例えばint型はSystem.Int32という名前でも使用することができます。


int num1 = 1;
System.Int32 num2 = 2;

num1 = num2;

int型はSystem.Int32型の別名で、両者は全く同じデータ型です。
同じなのでそれぞれ相互に代入等が可能ですし、コード上のintというキーワードはそのままSystem.Int32に置き換えることもできます。

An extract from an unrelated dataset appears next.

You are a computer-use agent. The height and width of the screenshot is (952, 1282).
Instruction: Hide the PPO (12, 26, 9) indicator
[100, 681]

System.Int32型は.NET対応のプログラミング言語で共通して使用されるデータ型のひとつで、名前の通り32ビット(4バイト)のサイズを持つ整数型です。
(IntはInteger=整数の意味)
.NET対応のプログラミング言語は特定の言語に依存しない共通の中間コードを生成しますが、そのために各プログラミング言語で使用されるデータ型の種類とサイズを揃える必要があり、その実装がSystem.Int32型などになります。
(共通型システムという)
System.Int32型は内部的には構造体で実装されていますが、C#ではこれを扱いやすくするためにintというキーワードを別名で用意しています。

.NETのデータ型名は以下のものがあります。

.NET型 C#型
値型
System.SByte sbyte
System.Byte byte
System.Int16 short
System.UInt16 ushort
System.Int32 int
System.UInt32 uint
System.Int64 long
System.UInt64 ulong
System.IntPtr nint
System.UIntPtr nuint
System.Single float
System.Double double
System.Decimal decimal
System.Boolean bool
System.Char char
参照型
System.String string
System.Object object

C#のキーワードと.NET型のどちらを使用しても問題ありませんが、混在すると読みにくくなるため統一したほうが良いでしょう。

nint型/nuint型

先ほどの表には、このページでは説明していなかった「nint型」と「nuint型」が記載されています。
C#組み込みのデータ型はサイズが固定ですが、この二つだけは例外で、プログラムが32ビットプロセスで実行される場合は32ビット長、64ビットプロセスで実行される場合は64ビット長になります。
(nint型は符号あり型、nuint型は符号なし型です)
これは.NET以外で作成されたライブラリなどと連携する場合に使用されることがあります。

System.IntPtr型とSystem.UIntPtr型は.NET Framework1.1(.NET Core1.0)から使用できますが、nint/nuintキーワードはC#9.0以降で使用できます。